On 14/02/14 21:46, Gábor Lehel wrote:



On Fri, Feb 14, 2014 at 12:35 AM, Daniel Micay <danielmi...@gmail.com <mailto:danielmi...@gmail.com>> wrote:

    On Thu, Feb 13, 2014 at 6:33 PM, Erick Tryzelaar
    <erick.tryzel...@gmail.com <mailto:erick.tryzel...@gmail.com>> wrote:
    > On Thursday, February 13, 2014, Gábor Lehel
    <glaebho...@gmail.com <mailto:glaebho...@gmail.com>> wrote:
    >>
    >>
    >>
    >> This is not strictly true.
    >>
    >> If instead of
    >>
    >>     fn next(&mut self) -> Option<A>;
    >>
    >> we had something like
    >>
    >>     fn next(self) -> Option<(Self, A)>;
    >>
    >> then access to exhausted iterators would be ruled out at the
    type level.
    >>
    >> (But it's more cumbersome to work with and is currently
    incompatible with
    >> trait objects.)
    >
    > This is an appealing option. If it is really this simple to
    close this
    > undefined behavior, I think we should consider it. Are there any
    other
    > downsides? Does it optimize down to the same code as our current
    iterators?

    It's certainly not as convenient and would only work if all iterators
    were marked as `NoPod`.


Even if it were `Pod` (i.e. copyable), the state of the old copy would be left unchanged by the call, so I don't think this is a problem.

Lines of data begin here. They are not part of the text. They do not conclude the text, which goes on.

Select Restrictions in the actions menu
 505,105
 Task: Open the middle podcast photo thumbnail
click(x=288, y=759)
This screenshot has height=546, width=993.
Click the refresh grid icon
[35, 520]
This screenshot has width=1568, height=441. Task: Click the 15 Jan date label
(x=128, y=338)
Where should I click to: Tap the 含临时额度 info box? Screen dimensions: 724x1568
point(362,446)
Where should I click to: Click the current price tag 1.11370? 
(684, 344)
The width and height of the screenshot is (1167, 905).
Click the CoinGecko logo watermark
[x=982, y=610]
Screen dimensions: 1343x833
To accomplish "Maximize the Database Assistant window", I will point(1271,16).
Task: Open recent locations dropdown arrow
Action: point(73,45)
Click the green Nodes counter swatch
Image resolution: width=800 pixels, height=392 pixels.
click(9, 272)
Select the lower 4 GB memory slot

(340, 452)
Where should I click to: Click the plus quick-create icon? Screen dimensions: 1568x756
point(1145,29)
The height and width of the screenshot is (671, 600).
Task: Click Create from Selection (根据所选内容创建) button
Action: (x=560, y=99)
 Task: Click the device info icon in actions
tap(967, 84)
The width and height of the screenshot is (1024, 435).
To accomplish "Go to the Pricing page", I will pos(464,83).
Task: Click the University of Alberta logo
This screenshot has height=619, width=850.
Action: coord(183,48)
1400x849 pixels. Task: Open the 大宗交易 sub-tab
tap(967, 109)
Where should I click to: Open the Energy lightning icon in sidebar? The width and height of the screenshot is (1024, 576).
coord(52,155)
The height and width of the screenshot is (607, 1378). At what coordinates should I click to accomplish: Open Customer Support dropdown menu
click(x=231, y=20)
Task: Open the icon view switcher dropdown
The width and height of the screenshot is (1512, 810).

You could also recover the behavior of the existing `Fuse` adapter (call it any number of times, exhaustion checked at runtime) by wrapping it in an `Option` like so:

fn next_fused<T, Iter: Iterator<T>>(opt_iter: &mut Option<Iter>) -> Option<T> {
        opt_iter.take().and_then(|iter| {
            iter.next().map(|(next_iter, result)| {
                *opt_iter = Some(next_iter);
                result
            })
        })
    }

Dunno about performance. Lots of copies/moves with this scheme, so it seems possible that it might be slower.